Northern California: Grapes to Gold and Back Again, Part I

Northern California: Grapes to Gold and Back Again, Part I
Independence in America means freedom. Freedom to do whatever we want to do, whenever, and wherever, right? Well . . .within reason, of course.

Once a year, freedom rings louder than normal and people are free to blow stuff up, party all night, and praise Old Glory with all their might—often all at the same time—to celebrate the anniversary of the birth of our nation on July 4th. This year, I praised our nation in my own way, with a tour through a few of Northern California’s counties, each with its own ideas of independence. From gold miners to Native Americans, rural to urban, fact to fiction, the Golden State is the living definition of freedom.

Into the Furnace

Beginning in the seat of wine country, this weeklong journey (and the first of a two-part story) into the volcanic belt of the western U.S. will take me from Calistoga, in Napa County, to Yreka, in Siskiyou County.
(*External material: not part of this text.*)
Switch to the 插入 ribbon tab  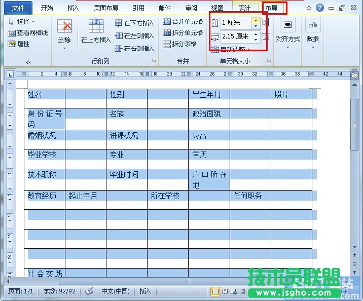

I want to be free to ride my machine without getting hassled by the man.

Pulling out of Calistoga, I hop onto Route 29 north and head toward Clear Lake, then I take Route 20 east. The road climbs along a two-lane, low mountain road and eventually connects to Interstate 5 in Williams. After a short, 40-mile freeway blast north to avoid some urban sprawl, I exit into Orland. Route 32 will lead me to and through Chico, where the good stuff begins. The rest is easy!

Chico is known for the brewery that produces the great-tasting Sierra Nevada beer, but unfortunately, I’ll ride right past the brewing company. I guess I’ll just have to pretend I’m in Chico when I stop for the night. My ability to resist temptation is strong, and the riding for today has only just begun.

Motorcycle & Gear

2011 Harley-Davidson Road Glide Custom

Helmet: Harley-Davidson Modular Helmet with Retractable Sun Shield
Jacket: Harley-Davidson FXRG Perforated Leather
Boots: Harley-Davidson FXRG GORE-TEX
Gloves: Tour Master

Crawling slowly out of town atop a frozen finger of lava, Route 32 (Deer Creek Highway) snakes toward the source of the flow in Lassen Volcanic National Park. The route, partially adopted by the Sierra Nevada Brewing Company (as an Adopt-A-Highway sponsor), ascends higher and deeper into pine forests and terminates at its intersection with Route 36. I turn west, onto combined Routes 36 and 89, and ride for a few miles. (Turning east, by the way, leads to fuel at Lake Almanor.) Bring your sportiest bike, or the bike with the most ground clearance, and enjoy the escape. There are lots of deer in the area, though, so be wary if you have to travel at night.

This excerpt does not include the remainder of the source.